DIRECTIONS FOR THIS TASK:
Pictures are to be left out; everything else in the records must be repeated exactly.

+++ DATA EXTRACT +++

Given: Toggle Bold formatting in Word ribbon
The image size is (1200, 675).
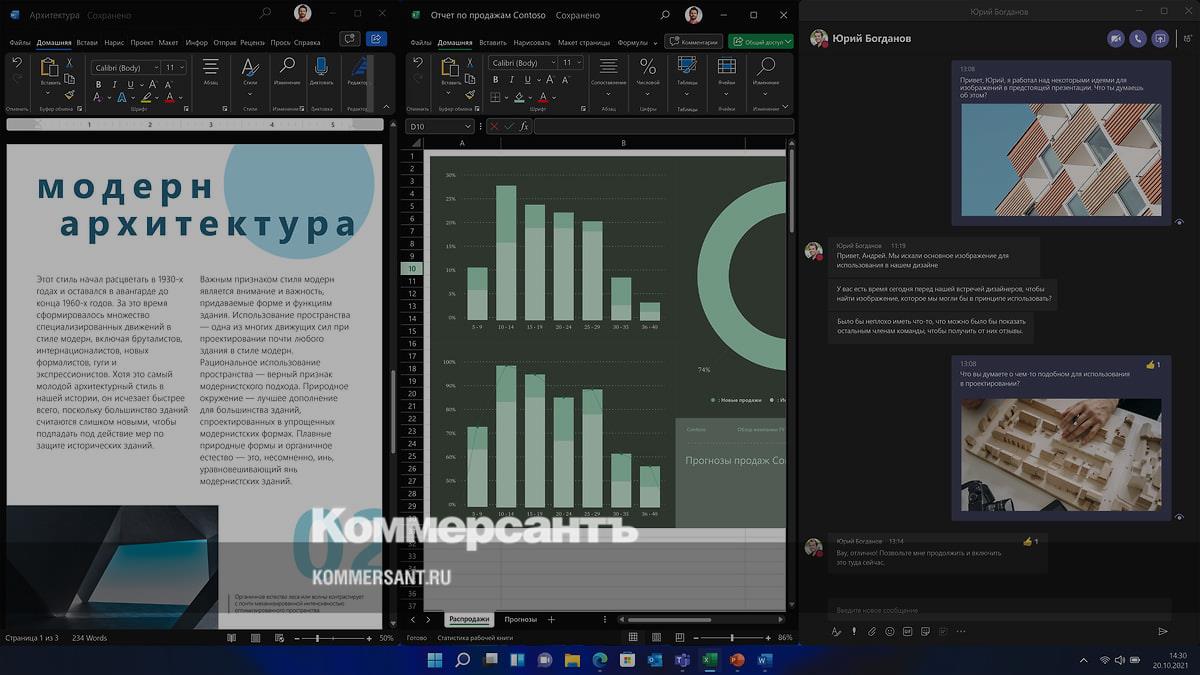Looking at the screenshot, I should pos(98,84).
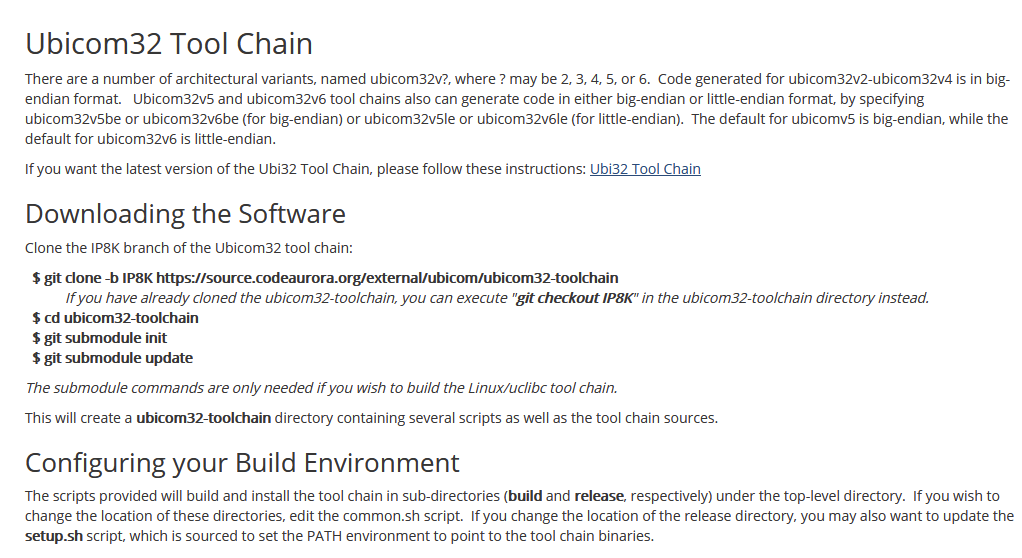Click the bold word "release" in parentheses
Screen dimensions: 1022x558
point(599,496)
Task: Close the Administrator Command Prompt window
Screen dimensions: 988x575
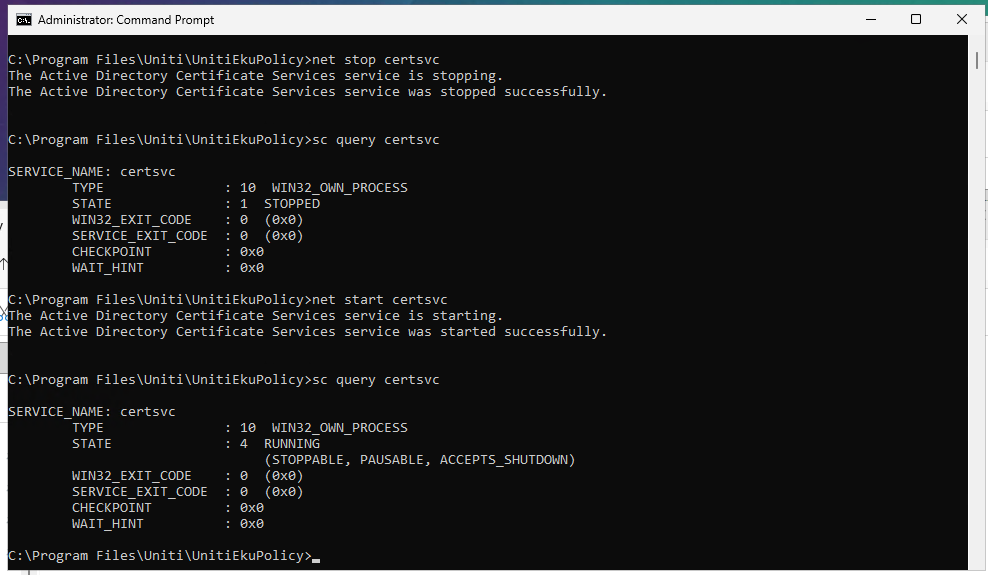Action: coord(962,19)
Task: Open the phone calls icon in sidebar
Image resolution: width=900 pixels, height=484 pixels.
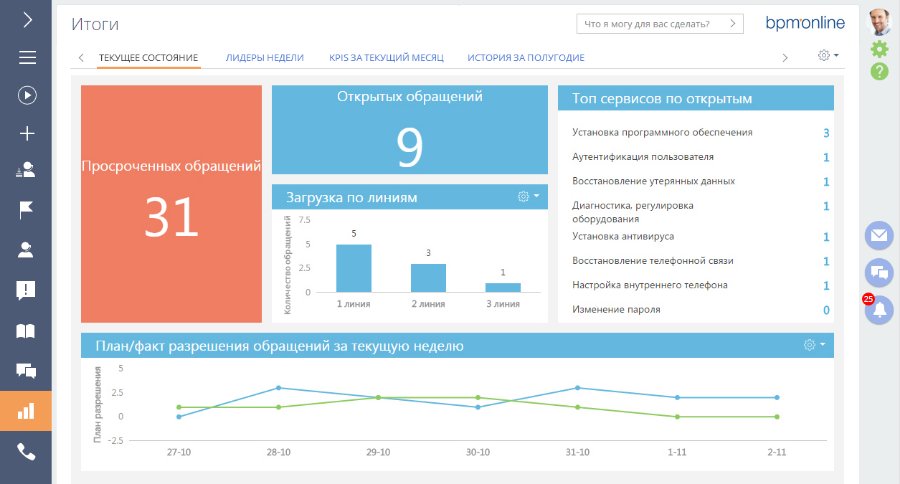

+++

TASK RESULT:
Given: Toggle Bold formatting in Word ribbon
The image size is (1200, 675).
Looking at the screenshot, I should pos(98,84).
Click the bold word "release" in parentheses
Screen dimensions: 1022x558
point(599,496)
Task: Close the Administrator Command Prompt window
Screen dimensions: 988x575
Action: coord(962,19)
Task: Open the phone calls icon in sidebar
Image resolution: width=900 pixels, height=484 pixels.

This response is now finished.